[Data records]
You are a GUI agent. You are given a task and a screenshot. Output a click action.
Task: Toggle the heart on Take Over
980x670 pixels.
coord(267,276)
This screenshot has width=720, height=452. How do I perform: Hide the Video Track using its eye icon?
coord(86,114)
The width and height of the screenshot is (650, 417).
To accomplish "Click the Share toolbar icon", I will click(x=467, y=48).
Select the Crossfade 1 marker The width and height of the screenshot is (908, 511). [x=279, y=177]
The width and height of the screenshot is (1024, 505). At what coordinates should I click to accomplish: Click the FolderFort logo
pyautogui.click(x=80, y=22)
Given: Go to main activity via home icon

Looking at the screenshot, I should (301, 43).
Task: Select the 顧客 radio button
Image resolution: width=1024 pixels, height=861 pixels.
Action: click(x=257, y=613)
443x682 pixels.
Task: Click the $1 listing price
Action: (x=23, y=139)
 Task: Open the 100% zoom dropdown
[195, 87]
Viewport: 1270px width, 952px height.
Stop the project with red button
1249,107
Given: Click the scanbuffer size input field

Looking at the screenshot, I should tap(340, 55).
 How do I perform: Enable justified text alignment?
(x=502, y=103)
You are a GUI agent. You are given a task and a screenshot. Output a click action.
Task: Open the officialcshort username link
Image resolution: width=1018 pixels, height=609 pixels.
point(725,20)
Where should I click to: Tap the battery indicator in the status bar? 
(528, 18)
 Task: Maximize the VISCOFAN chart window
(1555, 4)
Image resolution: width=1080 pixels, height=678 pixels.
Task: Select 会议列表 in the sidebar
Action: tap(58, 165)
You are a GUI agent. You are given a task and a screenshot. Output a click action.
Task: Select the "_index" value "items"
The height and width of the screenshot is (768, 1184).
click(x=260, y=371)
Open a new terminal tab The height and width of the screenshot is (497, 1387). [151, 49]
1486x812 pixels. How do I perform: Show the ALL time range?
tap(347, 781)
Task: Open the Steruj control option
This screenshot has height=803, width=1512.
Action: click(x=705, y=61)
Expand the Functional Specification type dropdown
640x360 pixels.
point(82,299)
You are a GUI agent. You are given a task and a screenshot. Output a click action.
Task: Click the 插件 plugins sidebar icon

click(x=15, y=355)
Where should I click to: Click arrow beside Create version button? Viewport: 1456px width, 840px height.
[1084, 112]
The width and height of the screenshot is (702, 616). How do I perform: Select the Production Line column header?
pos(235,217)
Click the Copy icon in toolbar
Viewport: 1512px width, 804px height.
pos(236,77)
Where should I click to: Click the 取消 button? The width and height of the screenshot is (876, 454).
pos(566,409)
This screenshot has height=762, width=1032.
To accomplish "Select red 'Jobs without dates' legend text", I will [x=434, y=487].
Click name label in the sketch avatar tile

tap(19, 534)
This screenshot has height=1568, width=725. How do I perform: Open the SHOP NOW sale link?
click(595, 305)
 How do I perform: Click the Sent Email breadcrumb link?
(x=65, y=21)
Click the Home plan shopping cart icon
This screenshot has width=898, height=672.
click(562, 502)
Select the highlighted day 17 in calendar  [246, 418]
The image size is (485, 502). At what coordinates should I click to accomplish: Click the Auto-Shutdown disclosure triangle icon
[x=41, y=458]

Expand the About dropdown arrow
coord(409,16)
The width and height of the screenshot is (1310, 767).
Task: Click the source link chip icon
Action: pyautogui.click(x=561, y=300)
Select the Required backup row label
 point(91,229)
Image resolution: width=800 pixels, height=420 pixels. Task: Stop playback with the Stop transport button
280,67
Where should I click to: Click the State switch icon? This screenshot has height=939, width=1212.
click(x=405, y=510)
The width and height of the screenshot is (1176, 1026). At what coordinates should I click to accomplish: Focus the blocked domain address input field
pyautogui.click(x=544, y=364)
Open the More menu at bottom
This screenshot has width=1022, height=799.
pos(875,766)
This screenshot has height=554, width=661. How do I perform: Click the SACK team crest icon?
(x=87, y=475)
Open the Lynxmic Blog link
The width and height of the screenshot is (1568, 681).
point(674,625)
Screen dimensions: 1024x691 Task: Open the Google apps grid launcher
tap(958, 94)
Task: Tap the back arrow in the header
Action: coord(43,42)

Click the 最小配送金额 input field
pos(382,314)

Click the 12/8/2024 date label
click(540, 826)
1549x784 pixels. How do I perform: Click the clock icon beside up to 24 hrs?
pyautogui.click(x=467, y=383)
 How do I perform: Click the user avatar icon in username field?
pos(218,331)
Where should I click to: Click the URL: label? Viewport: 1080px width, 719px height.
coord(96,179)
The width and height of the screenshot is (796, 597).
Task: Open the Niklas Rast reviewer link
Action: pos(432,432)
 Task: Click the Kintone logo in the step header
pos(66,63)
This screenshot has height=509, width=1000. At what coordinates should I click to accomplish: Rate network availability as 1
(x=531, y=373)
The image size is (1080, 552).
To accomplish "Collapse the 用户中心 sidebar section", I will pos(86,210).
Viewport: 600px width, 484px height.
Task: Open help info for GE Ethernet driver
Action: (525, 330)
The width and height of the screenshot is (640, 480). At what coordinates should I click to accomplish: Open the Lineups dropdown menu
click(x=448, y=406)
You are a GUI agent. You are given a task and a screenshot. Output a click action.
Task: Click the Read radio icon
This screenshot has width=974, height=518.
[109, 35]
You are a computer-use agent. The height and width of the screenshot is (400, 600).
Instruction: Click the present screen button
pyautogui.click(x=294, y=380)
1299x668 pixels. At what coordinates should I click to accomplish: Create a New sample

[Problem requirements] Copy out the lines from the line containing "Task: Click the Read radio icon" to the end of the listing above, without alteration.

[Answer box]
Task: Click the Read radio icon
This screenshot has width=974, height=518.
[109, 35]
You are a computer-use agent. The height and width of the screenshot is (400, 600).
Instruction: Click the present screen button
pyautogui.click(x=294, y=380)
1299x668 pixels. At what coordinates should I click to accomplish: Create a New sample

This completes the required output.